A numerical-relativity surrogate model for hyperbolic encounters of black holes: challenges in parameter estimation

TL;DR

This paper introduces a surrogate model for hyperbolic black hole encounters that is highly accurate but highlights the challenges in parameter estimation due to degeneracies, requiring very loud signals for precise inference.

Contribution

We developed a new surrogate numerical-relativity model for hyperbolic black hole encounters, covering specific impact parameters and spins, with high fidelity to simulations.

Findings

Model achieves mismatches below 10^{-3} with numerical relativity.

Parameter estimation is hindered by degeneracies, even at high SNRs.

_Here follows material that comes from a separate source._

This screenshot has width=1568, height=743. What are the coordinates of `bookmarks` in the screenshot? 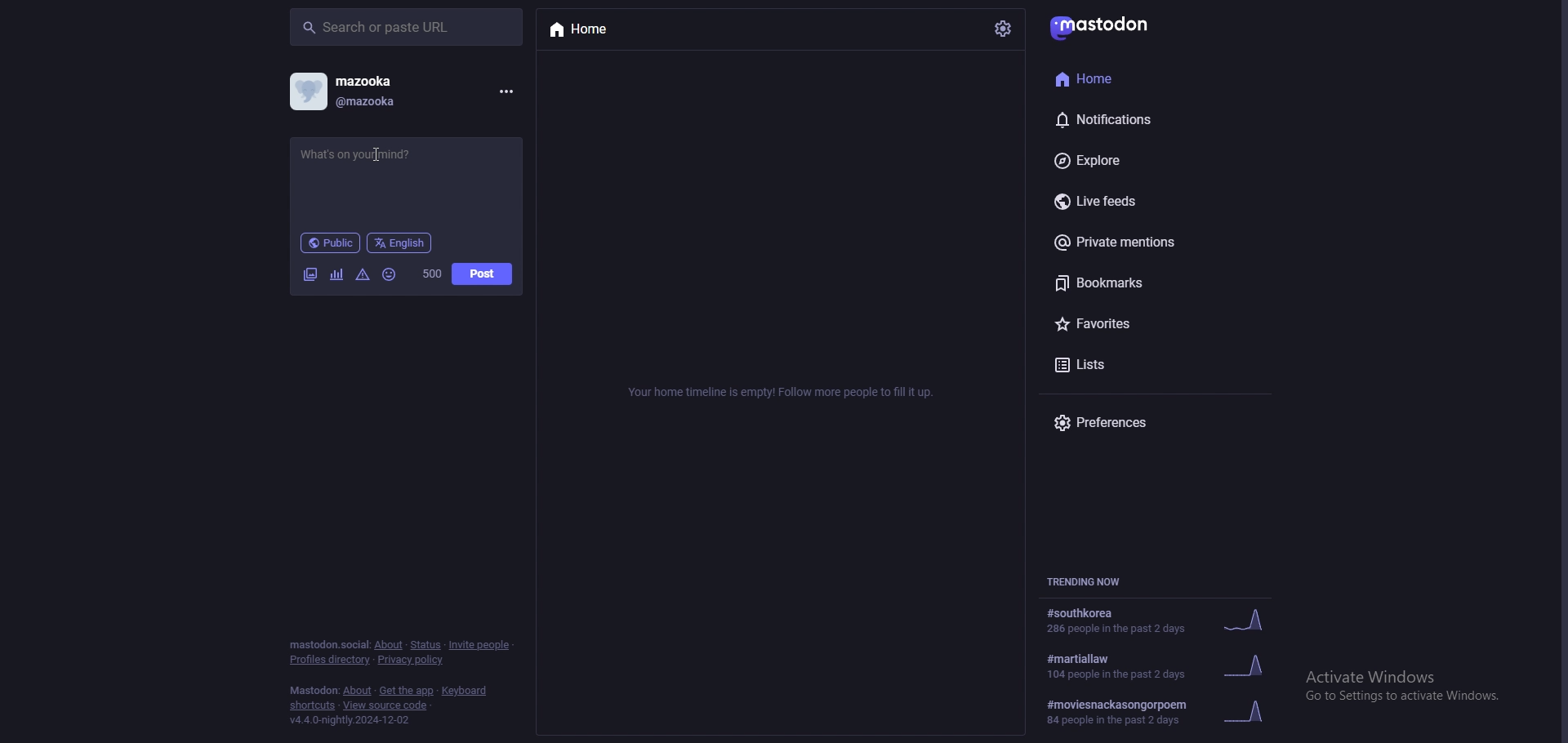 It's located at (1157, 285).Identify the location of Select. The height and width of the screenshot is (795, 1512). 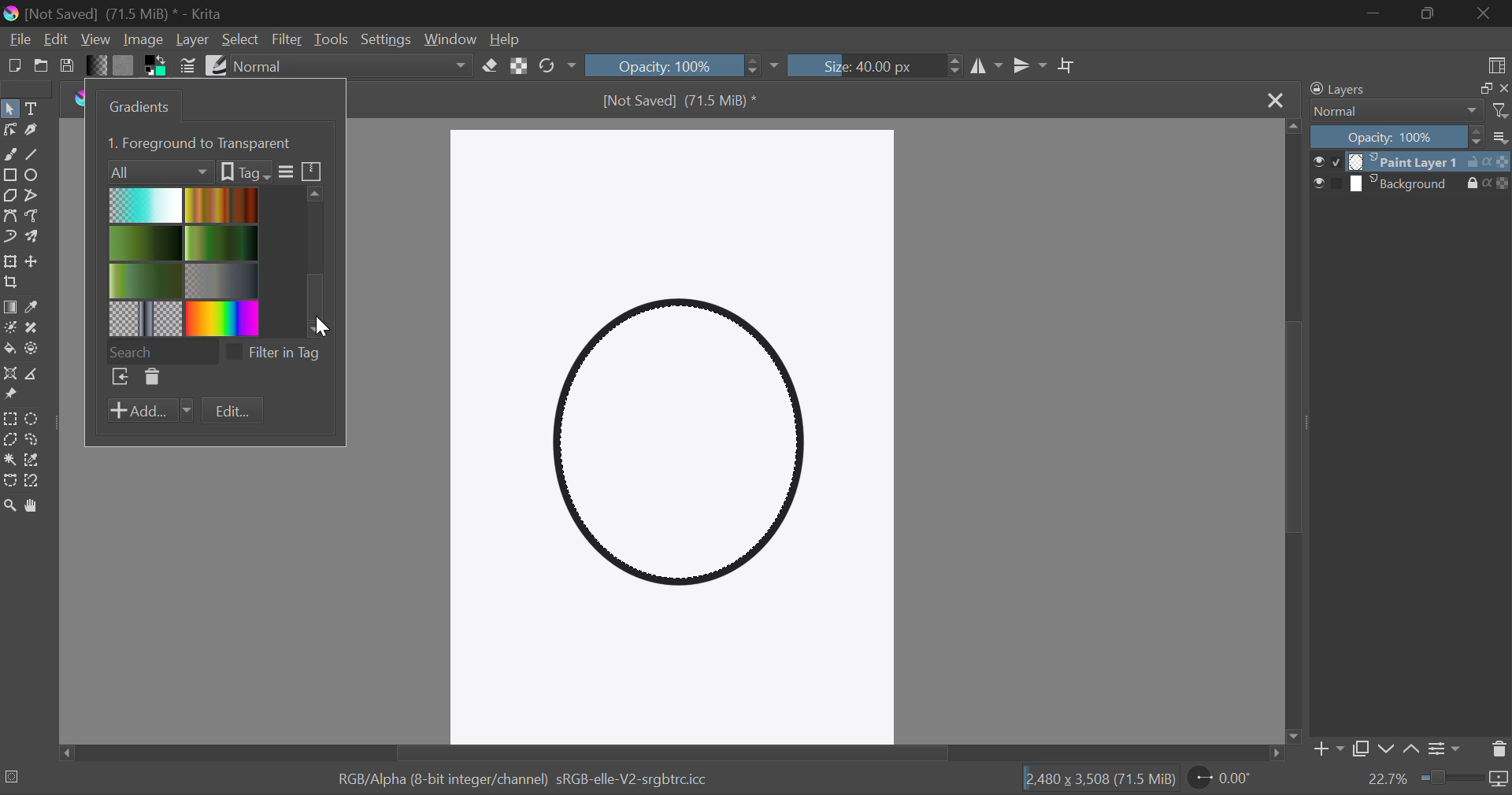
(10, 108).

Certain parameter combinations may still be detectable with current detectors.

Abstract

We present a surrogate numerical-relativity model for close hyperbolic black-hole encounters with equal masses and spins aligned with the orbital momentum. Our model, generated in terms of the Newman-Penrose scalar $\psi_4$, spans impact parameters $b/M\in [11, 15]$ and spin components $\chi_{i} \in [-0.5,0.5]$, modeling the $(\ell,m)=(2,0)$, $(2, \pm 2)$, $(3,\pm 2)$ and $(4,\pm 4)$ emission multipoles. The model is faithful to numerical relativity simulations, yielding mismatches lower than $10^{-3}$. We test the ability of our model to recover the parameters of numerically simulated signals. We find that, despite the high accuracy of the model, parameter inference struggles to correctly capture the parameters of the source even for SNRs as large as 50 due to the strong degeneracies present in the parameter space. This indicates that correctly identifying these systems will require of extremely large signal loudness, only typical of third generation detectors. Nevertheless, we also find that, if one attempts to infer certain combinations of such degenerated parameters, there might be a chance to prove the existence of this type of events, even with the current ground-based detectors, as long as these combinations make sense astrophysically and cosmologically.